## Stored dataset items
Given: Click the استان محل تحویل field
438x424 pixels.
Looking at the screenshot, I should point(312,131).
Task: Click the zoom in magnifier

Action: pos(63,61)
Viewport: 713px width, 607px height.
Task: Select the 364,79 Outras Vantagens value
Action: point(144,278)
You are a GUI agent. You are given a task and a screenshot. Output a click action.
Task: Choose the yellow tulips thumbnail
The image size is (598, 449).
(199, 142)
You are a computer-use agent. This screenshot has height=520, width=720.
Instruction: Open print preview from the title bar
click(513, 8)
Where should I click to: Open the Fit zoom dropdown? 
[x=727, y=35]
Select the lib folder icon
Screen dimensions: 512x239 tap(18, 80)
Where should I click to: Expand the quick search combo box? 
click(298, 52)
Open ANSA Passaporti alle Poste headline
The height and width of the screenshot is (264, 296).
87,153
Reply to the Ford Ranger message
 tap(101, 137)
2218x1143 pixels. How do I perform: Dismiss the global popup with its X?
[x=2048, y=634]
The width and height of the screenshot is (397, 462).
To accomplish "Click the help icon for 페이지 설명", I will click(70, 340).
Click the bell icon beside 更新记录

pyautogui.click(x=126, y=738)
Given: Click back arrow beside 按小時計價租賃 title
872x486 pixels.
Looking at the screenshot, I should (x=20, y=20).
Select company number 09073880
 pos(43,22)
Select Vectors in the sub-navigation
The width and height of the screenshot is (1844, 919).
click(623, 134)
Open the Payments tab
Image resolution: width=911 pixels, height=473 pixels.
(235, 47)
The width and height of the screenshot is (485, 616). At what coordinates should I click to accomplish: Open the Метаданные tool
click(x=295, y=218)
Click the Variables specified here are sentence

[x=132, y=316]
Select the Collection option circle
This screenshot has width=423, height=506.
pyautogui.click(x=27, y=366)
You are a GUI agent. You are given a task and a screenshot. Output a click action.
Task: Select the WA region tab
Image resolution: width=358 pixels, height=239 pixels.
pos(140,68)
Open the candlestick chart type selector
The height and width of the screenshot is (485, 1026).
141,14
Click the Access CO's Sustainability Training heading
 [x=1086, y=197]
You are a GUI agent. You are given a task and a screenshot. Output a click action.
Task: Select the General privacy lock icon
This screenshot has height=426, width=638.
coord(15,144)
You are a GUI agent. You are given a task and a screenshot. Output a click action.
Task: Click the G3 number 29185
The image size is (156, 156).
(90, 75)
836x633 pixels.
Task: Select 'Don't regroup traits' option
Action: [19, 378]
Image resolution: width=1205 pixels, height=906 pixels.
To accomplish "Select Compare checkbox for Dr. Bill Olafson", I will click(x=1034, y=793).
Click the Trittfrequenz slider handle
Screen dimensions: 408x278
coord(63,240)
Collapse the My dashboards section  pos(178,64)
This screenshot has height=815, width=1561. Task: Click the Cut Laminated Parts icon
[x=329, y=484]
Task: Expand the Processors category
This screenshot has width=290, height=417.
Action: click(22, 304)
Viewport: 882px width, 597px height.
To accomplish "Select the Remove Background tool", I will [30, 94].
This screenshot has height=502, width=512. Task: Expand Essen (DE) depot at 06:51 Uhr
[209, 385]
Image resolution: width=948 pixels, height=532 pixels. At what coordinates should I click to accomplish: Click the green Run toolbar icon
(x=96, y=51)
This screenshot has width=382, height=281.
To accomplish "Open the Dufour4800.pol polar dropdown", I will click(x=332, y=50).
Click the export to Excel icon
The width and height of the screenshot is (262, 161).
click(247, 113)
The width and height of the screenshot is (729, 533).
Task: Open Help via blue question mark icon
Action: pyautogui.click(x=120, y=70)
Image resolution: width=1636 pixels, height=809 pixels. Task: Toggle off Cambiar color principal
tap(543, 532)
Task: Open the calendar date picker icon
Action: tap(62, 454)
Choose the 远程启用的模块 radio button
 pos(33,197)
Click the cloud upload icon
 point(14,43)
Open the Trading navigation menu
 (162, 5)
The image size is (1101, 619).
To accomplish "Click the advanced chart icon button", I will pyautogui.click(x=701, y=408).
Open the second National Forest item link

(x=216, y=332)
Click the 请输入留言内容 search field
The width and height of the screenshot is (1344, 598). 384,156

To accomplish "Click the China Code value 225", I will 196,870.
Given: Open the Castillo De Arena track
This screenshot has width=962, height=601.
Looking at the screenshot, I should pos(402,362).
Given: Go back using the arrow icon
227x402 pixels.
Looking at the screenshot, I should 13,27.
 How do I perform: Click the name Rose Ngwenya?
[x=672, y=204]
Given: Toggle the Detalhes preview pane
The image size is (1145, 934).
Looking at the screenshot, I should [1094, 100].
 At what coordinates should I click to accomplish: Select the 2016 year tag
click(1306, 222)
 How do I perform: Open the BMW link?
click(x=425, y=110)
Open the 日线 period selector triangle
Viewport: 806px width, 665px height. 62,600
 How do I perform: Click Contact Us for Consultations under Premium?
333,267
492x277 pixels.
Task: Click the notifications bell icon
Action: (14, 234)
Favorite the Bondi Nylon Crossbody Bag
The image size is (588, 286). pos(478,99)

## WHAT IS EXPECTED
Could you rewrite all the records above with every "Where should I click to" replaced by "Where do I click to" and everything else left the same?

## THE COMPLETED TASK
Given: Click the استان محل تحویل field
438x424 pixels.
Looking at the screenshot, I should point(312,131).
Task: Click the zoom in magnifier

Action: pos(63,61)
Viewport: 713px width, 607px height.
Task: Select the 364,79 Outras Vantagens value
Action: point(144,278)
You are a GUI agent. You are given a task and a screenshot. Output a click action.
Task: Choose the yellow tulips thumbnail
The image size is (598, 449).
(199, 142)
You are a computer-use agent. This screenshot has height=520, width=720.
Instruction: Open print preview from the title bar
click(513, 8)
Where do I click to: Open the Fit zoom dropdown? 
[x=727, y=35]
Select the lib folder icon
Screen dimensions: 512x239 tap(18, 80)
Where do I click to: Expand the quick search combo box? 
click(298, 52)
Open ANSA Passaporti alle Poste headline
The height and width of the screenshot is (264, 296).
87,153
Reply to the Ford Ranger message
 tap(101, 137)
2218x1143 pixels. How do I perform: Dismiss the global popup with its X?
[x=2048, y=634]
The width and height of the screenshot is (397, 462).
To accomplish "Click the help icon for 페이지 설명", I will click(70, 340).
Click the bell icon beside 更新记录

pyautogui.click(x=126, y=738)
Given: Click back arrow beside 按小時計價租賃 title
872x486 pixels.
Looking at the screenshot, I should (x=20, y=20).
Select company number 09073880
 pos(43,22)
Select Vectors in the sub-navigation
The width and height of the screenshot is (1844, 919).
click(623, 134)
Open the Payments tab
Image resolution: width=911 pixels, height=473 pixels.
(235, 47)
The width and height of the screenshot is (485, 616). At what coordinates should I click to accomplish: Open the Метаданные tool
click(x=295, y=218)
Click the Variables specified here are sentence

[x=132, y=316]
Select the Collection option circle
This screenshot has width=423, height=506.
pyautogui.click(x=27, y=366)
You are a GUI agent. You are given a task and a screenshot. Output a click action.
Task: Select the WA region tab
Image resolution: width=358 pixels, height=239 pixels.
pos(140,68)
Open the candlestick chart type selector
The height and width of the screenshot is (485, 1026).
141,14
Click the Access CO's Sustainability Training heading
 [x=1086, y=197]
You are a GUI agent. You are given a task and a screenshot. Output a click action.
Task: Select the General privacy lock icon
This screenshot has height=426, width=638.
coord(15,144)
You are a GUI agent. You are given a task and a screenshot. Output a click action.
Task: Click the G3 number 29185
The image size is (156, 156).
(90, 75)
836x633 pixels.
Task: Select 'Don't regroup traits' option
Action: [19, 378]
Image resolution: width=1205 pixels, height=906 pixels.
To accomplish "Select Compare checkbox for Dr. Bill Olafson", I will click(x=1034, y=793).
Click the Trittfrequenz slider handle
Screen dimensions: 408x278
coord(63,240)
Collapse the My dashboards section  pos(178,64)
This screenshot has height=815, width=1561. Task: Click the Cut Laminated Parts icon
[x=329, y=484]
Task: Expand the Processors category
This screenshot has width=290, height=417.
Action: click(22, 304)
Viewport: 882px width, 597px height.
To accomplish "Select the Remove Background tool", I will [30, 94].
This screenshot has height=502, width=512. Task: Expand Essen (DE) depot at 06:51 Uhr
[209, 385]
Image resolution: width=948 pixels, height=532 pixels. At what coordinates should I click to accomplish: Click the green Run toolbar icon
(x=96, y=51)
This screenshot has width=382, height=281.
To accomplish "Open the Dufour4800.pol polar dropdown", I will click(x=332, y=50).
Click the export to Excel icon
The width and height of the screenshot is (262, 161).
click(247, 113)
The width and height of the screenshot is (729, 533).
Task: Open Help via blue question mark icon
Action: pyautogui.click(x=120, y=70)
Image resolution: width=1636 pixels, height=809 pixels. Task: Toggle off Cambiar color principal
tap(543, 532)
Task: Open the calendar date picker icon
Action: tap(62, 454)
Choose the 远程启用的模块 radio button
 pos(33,197)
Click the cloud upload icon
 point(14,43)
Open the Trading navigation menu
 (162, 5)
The image size is (1101, 619).
To accomplish "Click the advanced chart icon button", I will pyautogui.click(x=701, y=408).
Open the second National Forest item link

(x=216, y=332)
Click the 请输入留言内容 search field
The width and height of the screenshot is (1344, 598). 384,156

To accomplish "Click the China Code value 225", I will 196,870.
Given: Open the Castillo De Arena track
This screenshot has width=962, height=601.
Looking at the screenshot, I should pos(402,362).
Given: Go back using the arrow icon
227x402 pixels.
Looking at the screenshot, I should 13,27.
 How do I perform: Click the name Rose Ngwenya?
[x=672, y=204]
Given: Toggle the Detalhes preview pane
The image size is (1145, 934).
Looking at the screenshot, I should [1094, 100].
 At what coordinates should I click to accomplish: Select the 2016 year tag
click(1306, 222)
 How do I perform: Open the BMW link?
click(x=425, y=110)
Open the 日线 period selector triangle
Viewport: 806px width, 665px height. 62,600
 How do I perform: Click Contact Us for Consultations under Premium?
333,267
492x277 pixels.
Task: Click the notifications bell icon
Action: (14, 234)
Favorite the Bondi Nylon Crossbody Bag
The image size is (588, 286). pos(478,99)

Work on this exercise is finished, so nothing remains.